• [EXTRACT]:
+===+

Our model will be optimized on the training set. We can use `transforms` function in PyG to easily generate the data splits:

In [75]:
transform = T.Compose([
    T.RandomLinkSplit(num_val=0.1,  # ratio of edges including in the validation set
                      num_test=0.2,  # ratio of edges including in the test set
                      is_undirected=True,
                      add_negative_train_samples=False),
])

Loading the Cora dataset:

In [76]:
dataset = Planetoid('/tmp/cora', 'cora', transform=transform)

The data will be transformed from a data object to three tuples, where each element represents the corresponding split:

In [77]:
train_data, val_data, test_data = dataset[0]

Printing the statistics of data:

In [80]:
print("Number of the nodes in training, validation and test data are", train_data.num_nodes, val_data.num_nodes, test_data.num_nodes)
print("Number of the edges in training, validation and test data are", train_data.num_edges, val_data.num_edges, test_data.num_edges)

Number of the nodes in training, validation and test data are 2708 2708 2708
Number of the edges in training, validation and test data are 7392 7392 8446


### Model Building

We constructed the GCN by PyG in the last Colab, and now we simply use the same architecture:

In [93]:
from torch_geometric.nn import GCNConv

class GCN(torch.nn.Module):
    def __init__(self, in_channels, hidden_channels, out_channels):
        super().__init__()

        self.conv1 = GCNConv(in_channels, hidden_channels)
        self.conv2 = GCNConv(hidden_channels, out_channels)
        self.act = torch.nn.ReLU()

+===+

• [EXTRACTED RECORDS]:
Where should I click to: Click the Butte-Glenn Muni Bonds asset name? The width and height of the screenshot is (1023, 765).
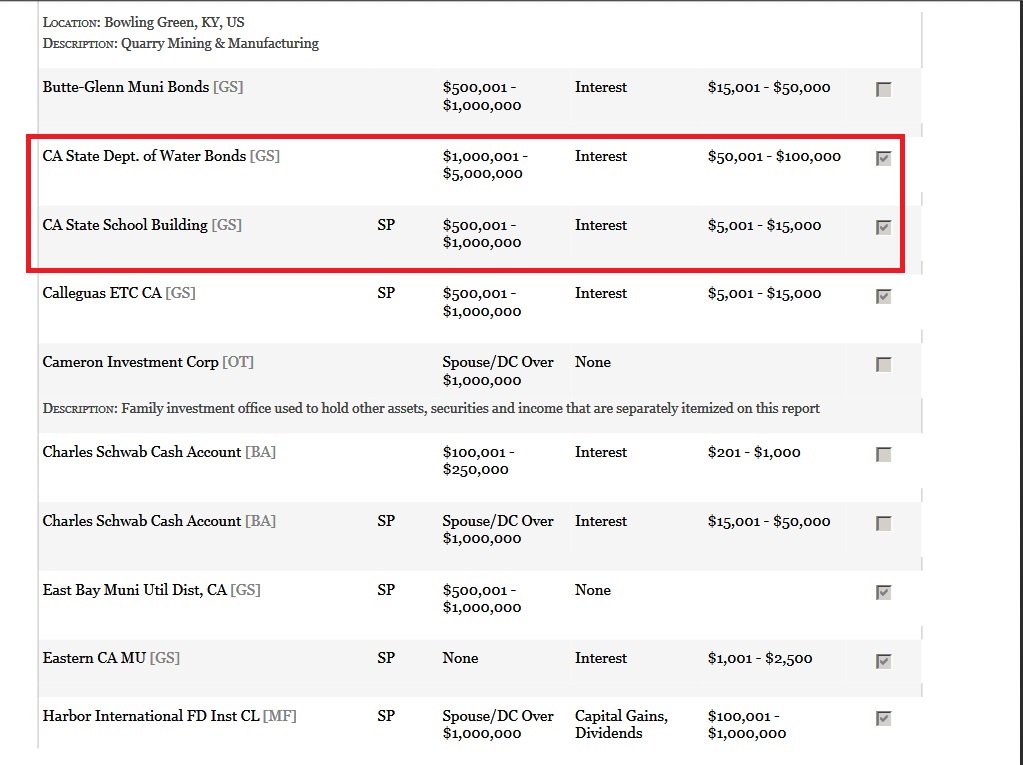point(126,87)
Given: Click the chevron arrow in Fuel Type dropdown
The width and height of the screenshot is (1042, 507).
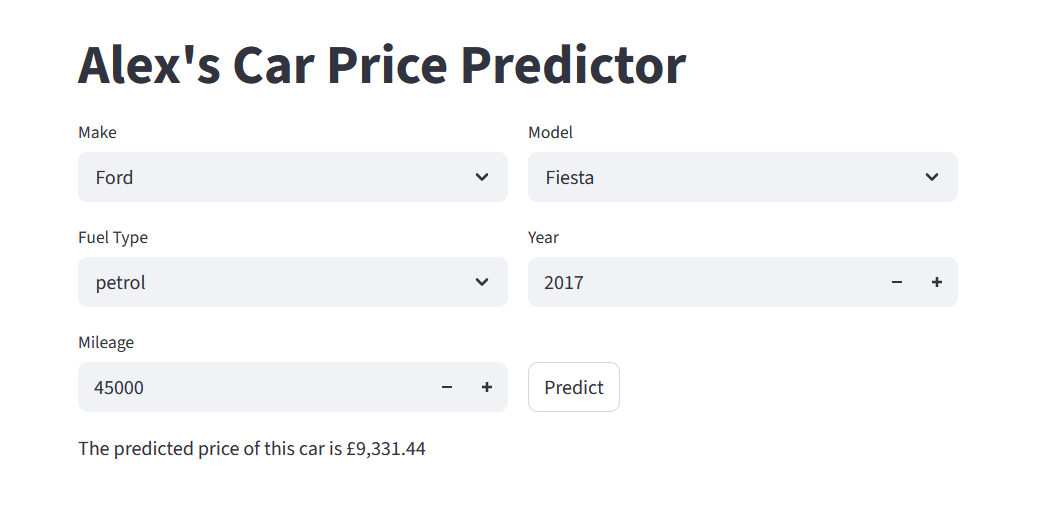Looking at the screenshot, I should [482, 282].
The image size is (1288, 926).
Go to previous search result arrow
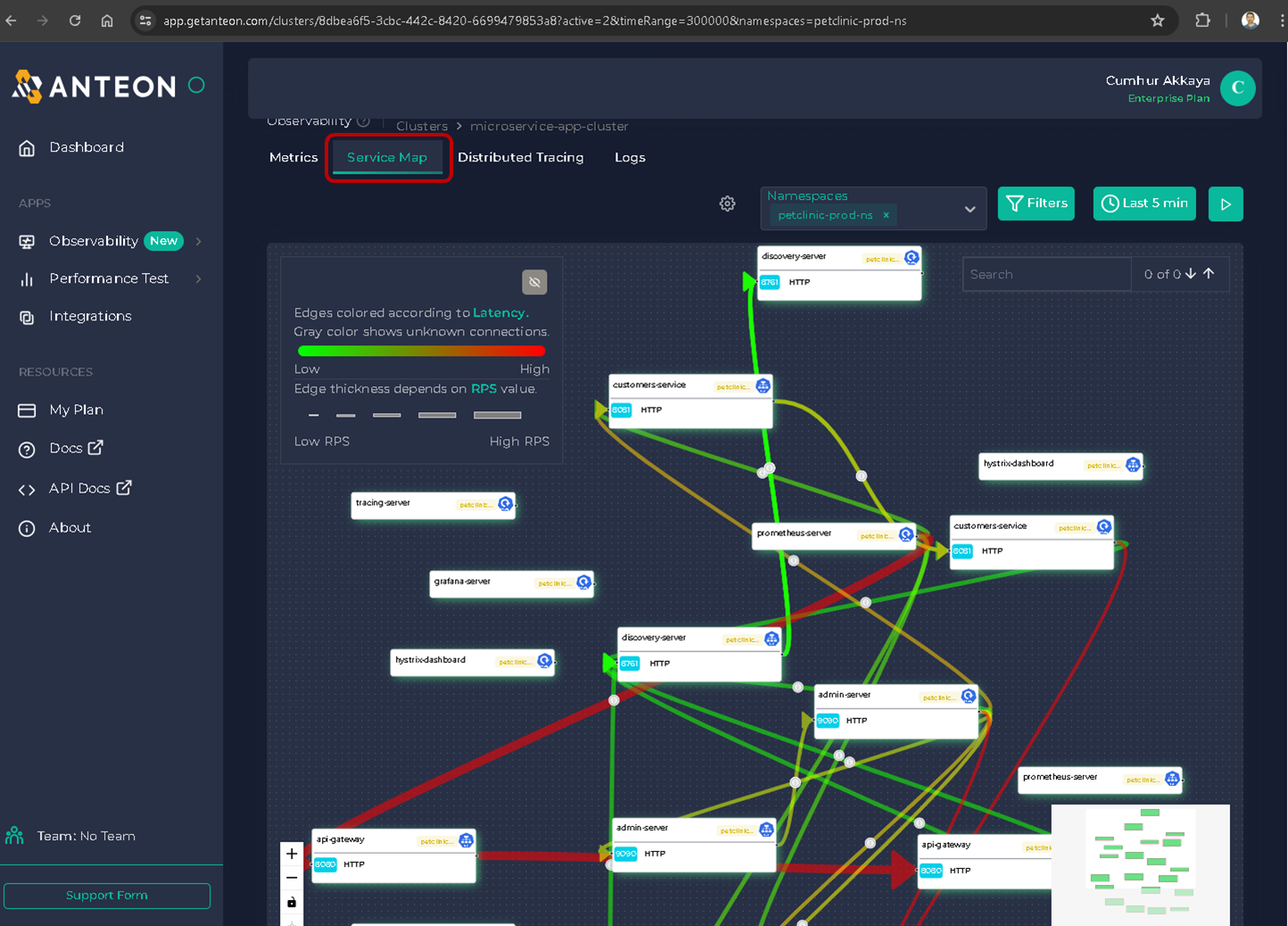pyautogui.click(x=1209, y=274)
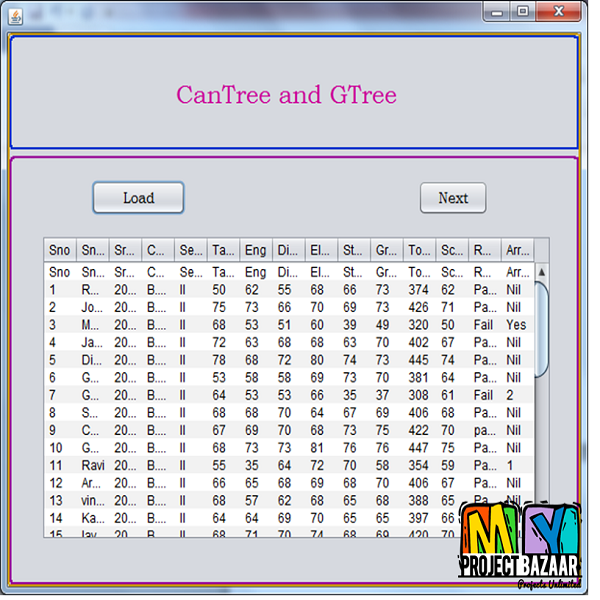Select the Eng column header
The height and width of the screenshot is (600, 600).
[256, 250]
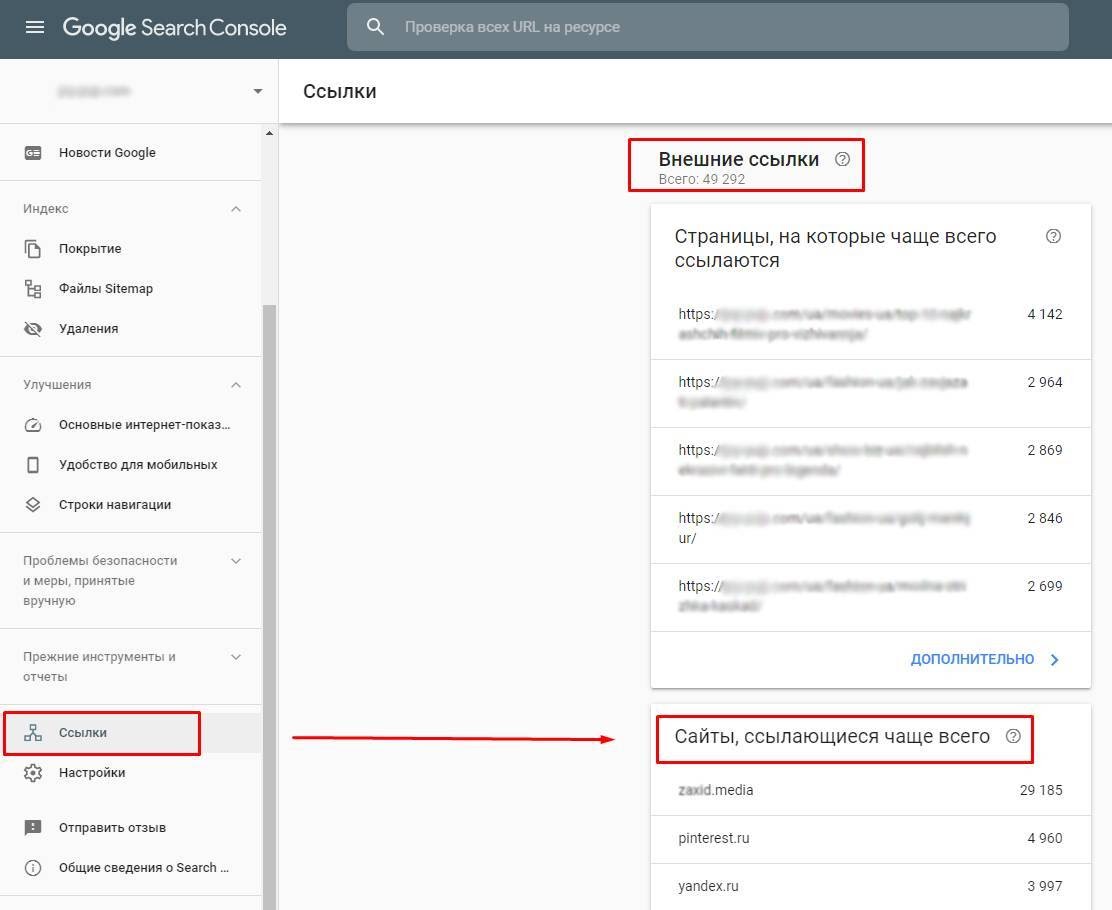1112x910 pixels.
Task: Click the Внешние ссылки help question mark
Action: (842, 158)
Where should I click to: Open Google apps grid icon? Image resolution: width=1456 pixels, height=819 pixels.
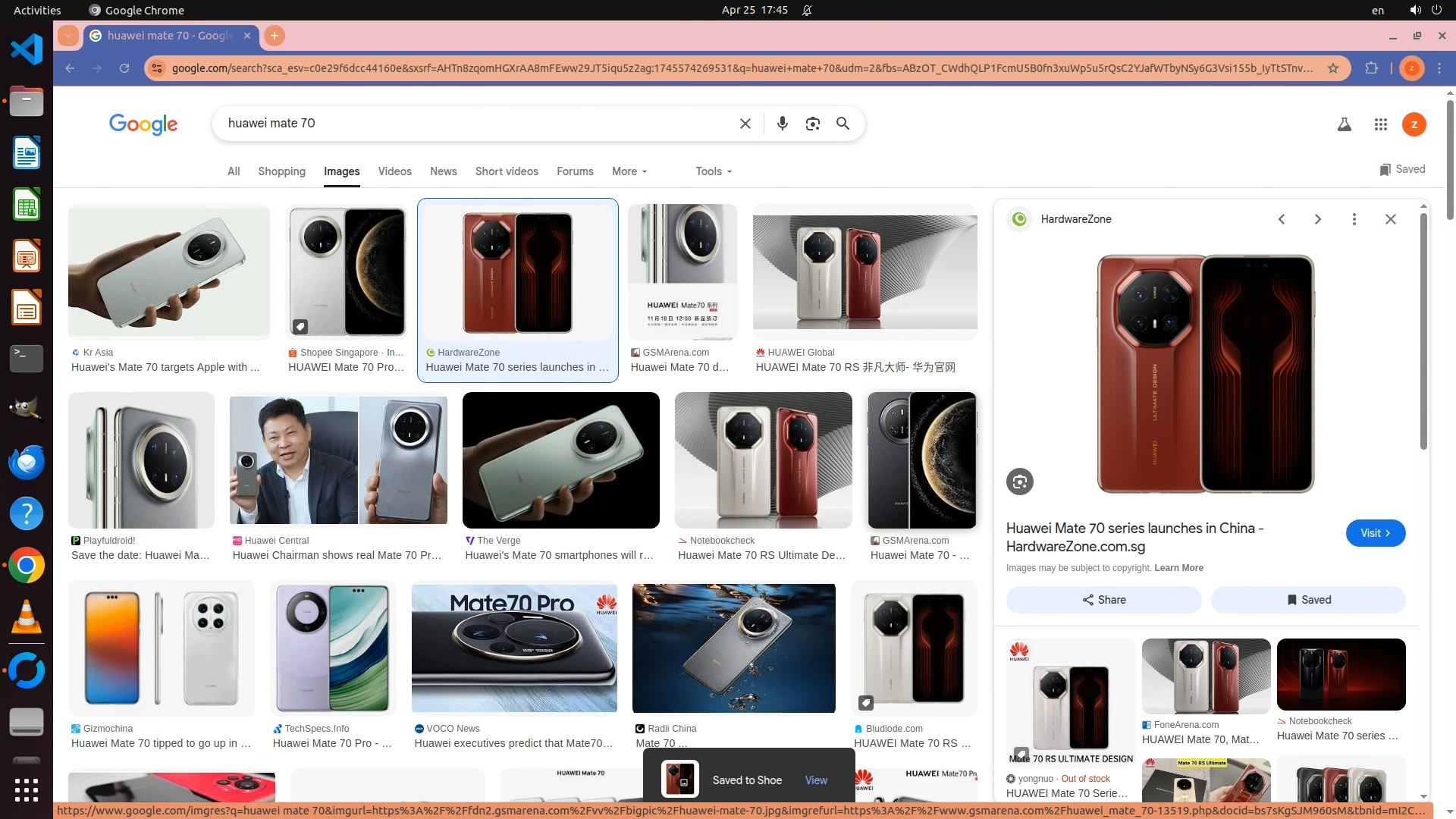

+===+

Reproduce the portion of the Cora link-prediction walkthrough between "We constructed the" and "super().__init__()", inclusive.

We constructed the GCN by PyG in the last Colab, and now we simply use the same architecture:

In [93]:
from torch_geometric.nn import GCNConv

class GCN(torch.nn.Module):
    def __init__(self, in_channels, hidden_channels, out_channels):
        super().__init__()